#### Prompt
Reproduce the court's passage on the legal malpractice claim word for word, from its first sentence through its last.

## begin Reading passage

A claim of legal malpractice is grounded in professional negligence. In order to establish
a cause of action for legal malpractice, the plaintiff has the burden of establishing the following
elements: (1) the existence of an attorney-client relationship; (2) negligence in the legal
representation of the plaintiff; (3) that the negligence was a proximate cause of an injury; and,
(4) the fact and extent of the injury alleged. Simko v Blake, 448 Mich 648, 655; 532 NW2d 842
(1995). The third element, factual causation, is established by showing that, but for the
attorney’s negligence, the client would have prevailed in the underlying suit. Charles Reinhart
Co v Winiemko, 444 Mich 579, 586; 513 NW2d 773 (1994).
Here, we find that plaintiff did not establish that, but for defendant Moore’s alleged
negligence, her patent application would have been allowed. On August 20, 1996, plaintiff
discharged defendant Moore and revoked his power of attorney. Three months later, on
November 25, 1996, the USPTO sent a notice to plaintiff, rejecting the amendment that Moore
had filed, indicating that plaintiff had one month from the date of the rejection to correct the
deficiencies in the patent application, and identifying those deficiencies. Plaintiff subsequently
submitted an amendment in December 1996, which resulted in a “Final Rejection.” Viewed in a
light most favorable to plaintiff, the evidence shows that, at the time plaintiff discharged Moore,
she had an opportunity to pursue her patent application and did so. See Boyle v Odette, 168
Mich App 737, 425 NW2d 472 (1988). Accordingly, we hold that the trial court did not err in
summarily dismissing plaintiff’s legal malpractice claim against defendant Moore.

## end Reading passage
## begin Given material

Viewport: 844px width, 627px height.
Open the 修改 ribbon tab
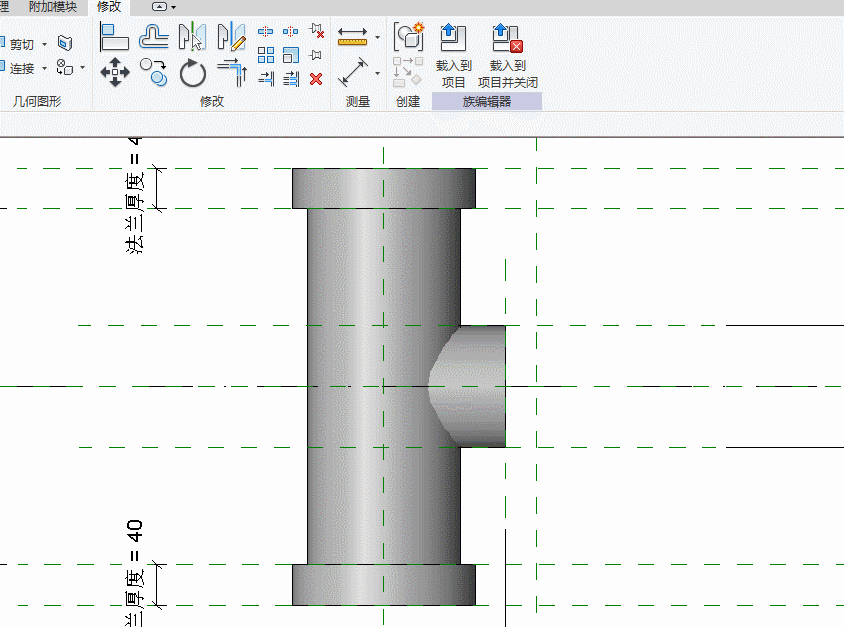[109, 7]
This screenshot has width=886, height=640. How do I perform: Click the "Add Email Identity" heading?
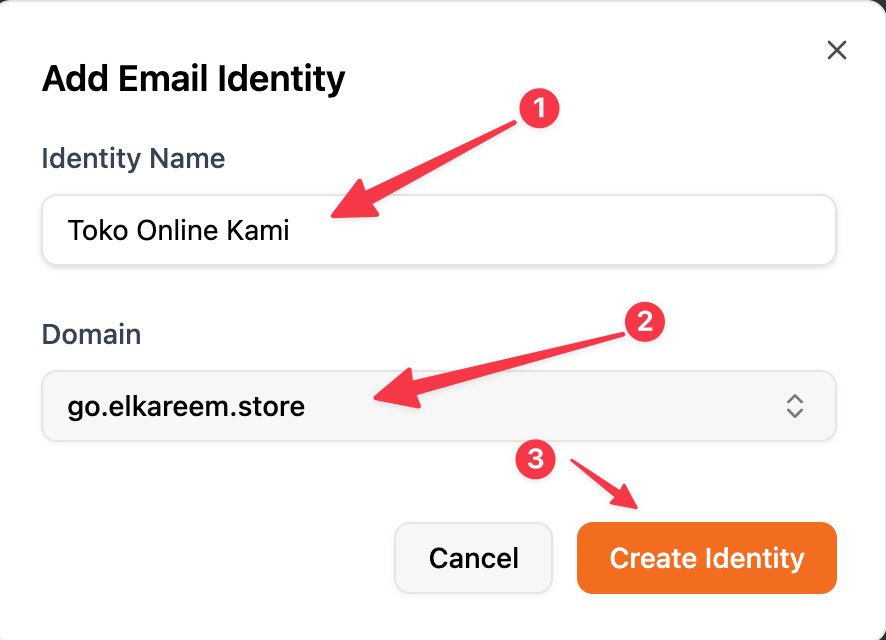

## end Given material

#### Answer for this exercise
A claim of legal malpractice is grounded in professional negligence. In order to establish
a cause of action for legal malpractice, the plaintiff has the burden of establishing the following
elements: (1) the existence of an attorney-client relationship; (2) negligence in the legal
representation of the plaintiff; (3) that the negligence was a proximate cause of an injury; and,
(4) the fact and extent of the injury alleged. Simko v Blake, 448 Mich 648, 655; 532 NW2d 842
(1995). The third element, factual causation, is established by showing that, but for the
attorney’s negligence, the client would have prevailed in the underlying suit. Charles Reinhart
Co v Winiemko, 444 Mich 579, 586; 513 NW2d 773 (1994).
Here, we find that plaintiff did not establish that, but for defendant Moore’s alleged
negligence, her patent application would have been allowed. On August 20, 1996, plaintiff
discharged defendant Moore and revoked his power of attorney. Three months later, on
November 25, 1996, the USPTO sent a notice to plaintiff, rejecting the amendment that Moore
had filed, indicating that plaintiff had one month from the date of the rejection to correct the
deficiencies in the patent application, and identifying those deficiencies. Plaintiff subsequently
submitted an amendment in December 1996, which resulted in a “Final Rejection.” Viewed in a
light most favorable to plaintiff, the evidence shows that, at the time plaintiff discharged Moore,
she had an opportunity to pursue her patent application and did so. See Boyle v Odette, 168
Mich App 737, 425 NW2d 472 (1988). Accordingly, we hold that the trial court did not err in
summarily dismissing plaintiff’s legal malpractice claim against defendant Moore.